Without any trace of bitterness, he referred to the harm his brothers and sisters had done him; of Marmont, Berthier, Murat, Ney, he spoke with as much absence of malice as was possible under the circumstances. He took to himself all the blame for his great errors,—his Russian campaign and the attempt on Spain.

More inclined to be severe on those who had failed him during the Hundred Days, he put the burden where history must say it belongs,—on Bourmont, on Ney, on the false movement of D’Erlon’s column, on Grouchy, and on Fouché and Lafayette.

The anniversary of Waterloo was a yearly affliction. It was a day that oppressed him, a day which wrung from him anguished regrets.

“Ah, if it were to be done over again!”

How did it happen? why was it that his left failed him at Ligny, and his right at Waterloo? Was there treachery, or merely misfortune?

Over this problem he would ponder, with a face which revealed deep emotion; a feeling akin to that which had caused him to raise his hand and strike his forehead on the day when he heard the guns of Blücher’s army where he had expected to hear Grouchy’s.

Wellington he frankly hated: partly because Wellington had commanded at Waterloo, and partly because Wellington had sent him to St. Helena. In his Will, the dying Emperor left an unworthy trace of this bitter feeling by devising a sum of money to a man who was charged with having attempted to assassinate the English duke. True, the Emperor states that the man had been acquitted, but the Will asserts that Cantillon had as much right to kill Wellington as the latter had “to send me to die on this rock.” Here is vindictiveness and a departure from good morals; but if ever circumstances justified such an offence, it was in the case of Napoleon.

But the time, hard as he tried to kill it, hung heavy on his hands. He would lie in bed till late in the day, spend hours in the bath, lounge in undress on the sofa. If he could by any means keep himself pleasantly occupied till midnight, he was overjoyed: “We have got through one more day!” “When I wake at night, do you think my thoughts are pleasant, remembering what I have been, and what I am?” “How long the nights are!” was an exclamation which reveals an ocean of misery.

With more to grieve over than all of his companions put together, he made it a point to set an example of cheerfulness, of amiable comradeship, of intelligent consideration for others. “We are a little group, a little family, condemned to pass dreary years of exile here on this bleak rock; let us try make the time pass as agreeably as possible.” When there were jealousies and bickerings between members of his little court, it was the Emperor who soothed them away. When a fretful Gourgaud would take offence at something Napoleon had said or done, he was coaxed out of his ill-humor, or paternally sent to bed to sleep it off.

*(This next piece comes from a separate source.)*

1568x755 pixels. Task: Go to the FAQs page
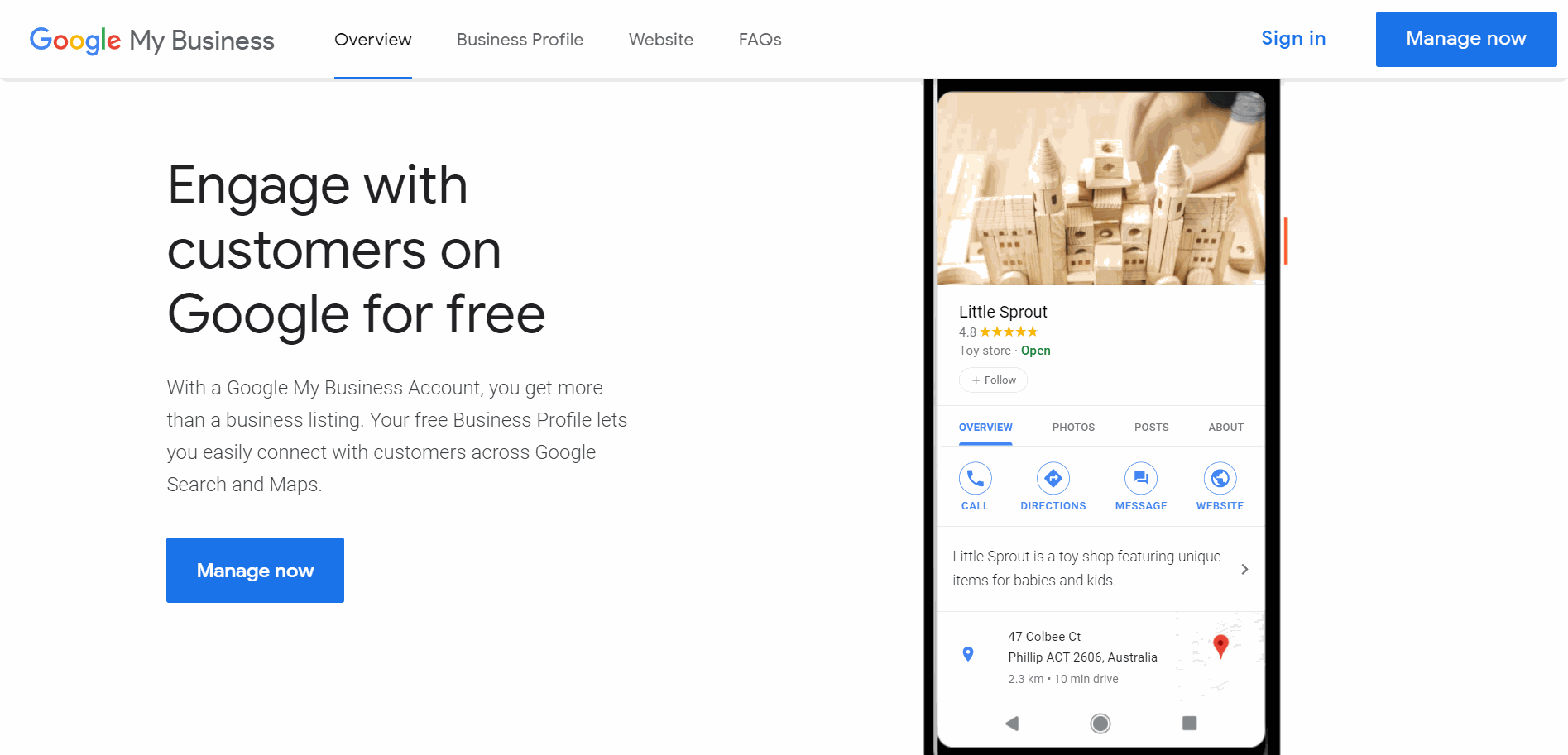[x=760, y=40]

Note.—Lord Rosebery in his “Napoleon,” says, “As to his habitation, Longwood was a collection of huts which had been constructed as a cattle-shed. It was swept by an eternal wind; it was shadeless, and it was damp. Lowe himself can say no good of it, and may have felt the strange play of fortune by which he was allotted the one delightful residence on the island with twelve thousand a year [about $60,000], while Napoleon was living in an old cow-house on eight.”